The Drop Target (TestButton class)

The TestButton class is initialized in a similar fashion to the TestTable class.  The main difference is that the TestButton doesn’t care about its parent node, and we can just register for the drop events straight from the constructor without having to wait for the component’s parent to be set.
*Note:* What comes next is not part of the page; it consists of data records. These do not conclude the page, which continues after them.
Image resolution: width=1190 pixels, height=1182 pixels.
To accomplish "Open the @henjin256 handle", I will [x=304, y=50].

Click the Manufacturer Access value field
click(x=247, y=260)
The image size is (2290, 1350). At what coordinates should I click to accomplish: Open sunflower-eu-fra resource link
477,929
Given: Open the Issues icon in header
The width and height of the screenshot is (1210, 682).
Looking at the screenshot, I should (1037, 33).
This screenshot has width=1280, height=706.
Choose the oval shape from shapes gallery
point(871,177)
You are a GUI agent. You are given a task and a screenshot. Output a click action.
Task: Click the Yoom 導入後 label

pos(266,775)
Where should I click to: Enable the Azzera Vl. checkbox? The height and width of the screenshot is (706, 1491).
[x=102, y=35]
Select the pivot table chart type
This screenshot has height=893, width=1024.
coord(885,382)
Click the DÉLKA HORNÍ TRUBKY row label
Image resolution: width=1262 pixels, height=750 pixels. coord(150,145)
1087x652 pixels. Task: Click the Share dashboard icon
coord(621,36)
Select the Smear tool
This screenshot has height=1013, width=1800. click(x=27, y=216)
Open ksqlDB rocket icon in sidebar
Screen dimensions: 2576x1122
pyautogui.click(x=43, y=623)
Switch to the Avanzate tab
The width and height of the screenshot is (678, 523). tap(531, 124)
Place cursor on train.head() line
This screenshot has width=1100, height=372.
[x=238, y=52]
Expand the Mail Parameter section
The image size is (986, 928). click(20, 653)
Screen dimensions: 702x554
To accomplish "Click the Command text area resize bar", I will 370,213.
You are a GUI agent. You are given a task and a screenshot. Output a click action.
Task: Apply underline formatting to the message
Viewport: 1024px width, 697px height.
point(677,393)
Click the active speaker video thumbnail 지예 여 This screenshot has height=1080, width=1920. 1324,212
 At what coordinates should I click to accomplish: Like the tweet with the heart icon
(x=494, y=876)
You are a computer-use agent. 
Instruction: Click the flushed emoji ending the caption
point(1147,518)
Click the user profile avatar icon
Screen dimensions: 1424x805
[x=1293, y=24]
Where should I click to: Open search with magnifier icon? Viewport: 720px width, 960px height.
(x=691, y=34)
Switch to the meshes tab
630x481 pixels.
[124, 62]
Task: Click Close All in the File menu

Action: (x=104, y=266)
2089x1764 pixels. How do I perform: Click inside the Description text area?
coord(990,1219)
public class TestButton extends AnchorPane {

    @FXML
    private AnchorPane myTestButton;

    public TestButton() {
        FXMLLoader fxmlLoader = new FXMLLoader(getClass().getResource("/com/lynden/planning/ui/TestButton.fxml"));
        fxmlLoader.setRoot(this);
        fxmlLoader.setController(this);

        try {
            fxmlLoader.load();
        } catch (IOException exception) {
            throw new RuntimeException(exception);
        }

        registerDropEvent();
    }

The first thing we would like to do is to register for the OnDragOver event so that we can give feedback to the user that this component is a valid drop target.  The acceptTransferModes(TransferMode.ANY) will change the cursor to indicate the component accepts a drop event as well as adding a drop shadow to the component to provide a bit of highlighting

  
private void registerDropEvent() {

myTestButton.setOnDragOver(new EventHandler() {
    @Override
    public void handle(DragEvent t) {
	t.acceptTransferModes(TransferMode.ANY);
	DropShadow dropShadow = new DropShadow();
	dropShadow.setRadius(5.0);
	dropShadow.setOffsetX(3.0);
	dropShadow.setOffsetY(3.0);
	dropShadow.setColor(Color.color(0.4, 0.5, 0.5));
	myTestButton.setEffect(dropShadow);
	//Don't consume the event.  Let the layers below process the DragOver event as well so that the
	//translucent container image will follow the cursor.
	//t.consume();
    }
});

If the user exits the drop target area without releasing the mouse button the drop shadow effect is cleared from the component by setting the test button’s effect to null.

 
myTestButton.setOnDragExited(new EventHandler() {
    @Override
    public void handle(DragEvent t) {
	myTestButton.setEffect(null);
	t.consume();
    }
});

Finally, if the user does release the mouse button over the target, we will read the content from the Dragboard and display the results in a JOptionPane (used for simplicity sake).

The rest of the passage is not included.